Senior Counsel Michael O’Higgins was continuing his closing speech to the jury in the trial.
Mr FitzPatrick, the bank’s former chairman, as well as two former directors of the bank, Patrick Whelan and William McAteer, deny giving illegal loans to ten customers of the bank to buy shares in Anglo in July 2008.
Mr Whelan and Mr McAteer also deny giving illegal loans to six members of Seán Quinn’s family.
Mr O’Higgins told the jury that history had been rewritten in this case.
He said everyone had been gloriously happy after the transaction, until the climate changed.
He said it was like 1916 in reverse.
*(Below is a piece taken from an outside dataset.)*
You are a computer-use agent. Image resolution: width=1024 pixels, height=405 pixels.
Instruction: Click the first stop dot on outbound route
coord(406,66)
He said when the lads were taken out of the GPO they were treated risibly by the people of Dublin, but when they were executed they were heroes.
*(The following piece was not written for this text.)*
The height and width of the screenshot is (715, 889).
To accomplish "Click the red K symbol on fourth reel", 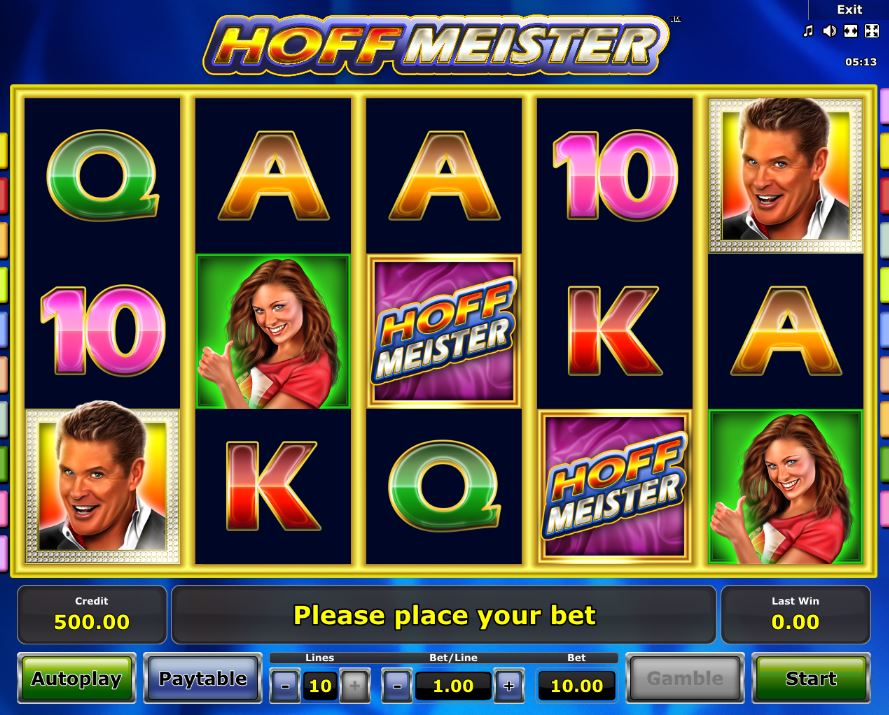I will 615,331.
Mr O’Higgins said everyone had been relieved and happy and did not have a problem with this transaction, but in the light of subsequent events and in the light of viciousness and unfocused anger, it began to be looked at in a different light and the ground started to shift.
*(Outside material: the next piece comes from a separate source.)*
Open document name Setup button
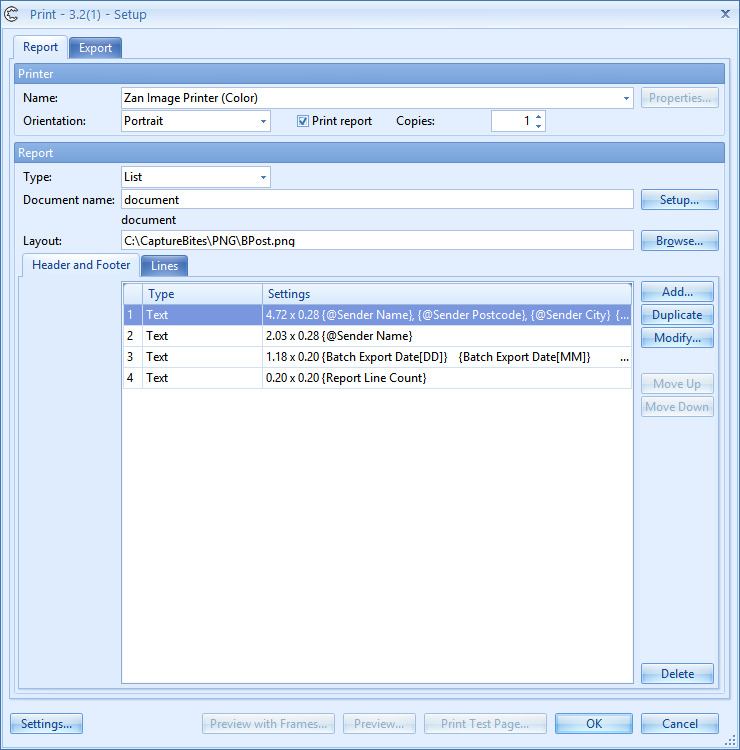 click(679, 200)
Mr O’Higgins said he acknowledged it was not a great time to be on trial as a banker.
He said a banker might ask if they would get a fair trial.
But he said his answer would be yes, because the jury system had been tried and tested over centuries and Irish juries had an impeccable reputation.
He told the jury it must try the case and give its verdict according to the evidence and just the evidence.
Mr O’Higgins said there should be a natural tension between bankers and their customers, but for a time everyone had become friends.
He said the old regime had now been reinstated and we all hated our bank managers again.
He criticised the prosecution for “casually criminalising” the Financial Regulator by suggesting the regulator could have been charged in relation to this transaction.
Mr O’Higgins told the jury this was a very difficult case to determine and he did not underestimate the task it faced.
He asked it to give the arguments on behalf of Mr FitzPatrick its full consideration and said Mr FitzPatrick could not expect anything less.